§ **Problem details**: When you output the entries, begin with the first line and end with the line containing "contato@closetme.com.br (577, 1066)", keeping each line exactly as it is.

--- Data to process Enclosed Below ---

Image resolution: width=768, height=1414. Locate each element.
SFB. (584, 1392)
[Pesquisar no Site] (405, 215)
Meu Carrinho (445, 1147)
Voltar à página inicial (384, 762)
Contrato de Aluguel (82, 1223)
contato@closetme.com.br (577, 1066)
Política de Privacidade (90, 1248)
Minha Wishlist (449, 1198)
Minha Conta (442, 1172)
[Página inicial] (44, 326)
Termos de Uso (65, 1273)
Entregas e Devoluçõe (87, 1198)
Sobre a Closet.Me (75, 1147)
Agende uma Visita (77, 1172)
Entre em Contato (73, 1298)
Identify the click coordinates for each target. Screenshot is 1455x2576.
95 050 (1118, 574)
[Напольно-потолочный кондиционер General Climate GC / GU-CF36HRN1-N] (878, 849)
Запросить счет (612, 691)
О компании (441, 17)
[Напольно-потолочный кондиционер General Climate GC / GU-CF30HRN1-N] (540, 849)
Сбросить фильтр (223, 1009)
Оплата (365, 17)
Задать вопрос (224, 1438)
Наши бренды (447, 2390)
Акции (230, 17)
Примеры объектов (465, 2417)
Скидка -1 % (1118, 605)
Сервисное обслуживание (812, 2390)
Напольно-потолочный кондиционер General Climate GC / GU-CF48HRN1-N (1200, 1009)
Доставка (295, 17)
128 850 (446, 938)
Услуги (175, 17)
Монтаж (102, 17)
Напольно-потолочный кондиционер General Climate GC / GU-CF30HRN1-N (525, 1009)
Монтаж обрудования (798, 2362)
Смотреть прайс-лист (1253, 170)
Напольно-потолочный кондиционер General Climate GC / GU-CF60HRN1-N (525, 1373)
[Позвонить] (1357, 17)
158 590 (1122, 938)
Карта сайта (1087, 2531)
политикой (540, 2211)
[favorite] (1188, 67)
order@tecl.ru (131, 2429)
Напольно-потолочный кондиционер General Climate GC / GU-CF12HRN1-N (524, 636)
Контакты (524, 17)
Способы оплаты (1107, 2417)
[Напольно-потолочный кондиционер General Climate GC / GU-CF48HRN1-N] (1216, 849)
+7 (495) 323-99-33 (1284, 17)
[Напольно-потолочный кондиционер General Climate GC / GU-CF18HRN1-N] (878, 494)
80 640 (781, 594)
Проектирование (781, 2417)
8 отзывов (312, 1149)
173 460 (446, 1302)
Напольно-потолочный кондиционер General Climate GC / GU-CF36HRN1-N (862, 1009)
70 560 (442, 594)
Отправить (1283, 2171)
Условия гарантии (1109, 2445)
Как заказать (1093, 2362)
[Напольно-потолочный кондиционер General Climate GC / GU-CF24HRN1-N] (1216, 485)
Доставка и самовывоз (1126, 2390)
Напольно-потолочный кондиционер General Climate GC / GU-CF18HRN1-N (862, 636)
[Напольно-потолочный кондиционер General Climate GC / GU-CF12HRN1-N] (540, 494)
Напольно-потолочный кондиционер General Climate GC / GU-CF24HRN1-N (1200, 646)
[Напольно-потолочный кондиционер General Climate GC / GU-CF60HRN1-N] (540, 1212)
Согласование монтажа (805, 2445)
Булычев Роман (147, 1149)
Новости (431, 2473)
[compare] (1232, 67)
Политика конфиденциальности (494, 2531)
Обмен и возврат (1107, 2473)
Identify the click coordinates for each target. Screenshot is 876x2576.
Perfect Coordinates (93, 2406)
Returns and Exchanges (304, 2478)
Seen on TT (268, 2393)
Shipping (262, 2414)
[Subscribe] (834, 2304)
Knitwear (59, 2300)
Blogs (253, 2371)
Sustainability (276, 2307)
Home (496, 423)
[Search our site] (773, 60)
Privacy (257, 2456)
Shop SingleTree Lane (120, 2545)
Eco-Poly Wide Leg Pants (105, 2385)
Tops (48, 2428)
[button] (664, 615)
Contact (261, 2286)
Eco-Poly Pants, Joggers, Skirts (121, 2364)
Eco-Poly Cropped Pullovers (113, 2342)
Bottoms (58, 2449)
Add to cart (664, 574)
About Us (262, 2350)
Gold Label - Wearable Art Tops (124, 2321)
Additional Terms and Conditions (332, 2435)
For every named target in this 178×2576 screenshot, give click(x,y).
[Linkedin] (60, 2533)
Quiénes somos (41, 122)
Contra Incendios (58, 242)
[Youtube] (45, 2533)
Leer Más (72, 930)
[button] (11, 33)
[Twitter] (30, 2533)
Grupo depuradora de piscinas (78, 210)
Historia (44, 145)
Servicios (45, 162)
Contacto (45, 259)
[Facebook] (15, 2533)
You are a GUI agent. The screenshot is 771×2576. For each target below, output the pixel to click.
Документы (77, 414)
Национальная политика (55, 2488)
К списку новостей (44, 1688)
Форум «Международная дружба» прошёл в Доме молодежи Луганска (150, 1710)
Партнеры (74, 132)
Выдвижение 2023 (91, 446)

--- End of Enclosed Data to process ---

§ **Finished exercise**:
Image resolution: width=768, height=1414. Locate each element.
SFB. (584, 1392)
[Pesquisar no Site] (405, 215)
Meu Carrinho (445, 1147)
Voltar à página inicial (384, 762)
Contrato de Aluguel (82, 1223)
contato@closetme.com.br (577, 1066)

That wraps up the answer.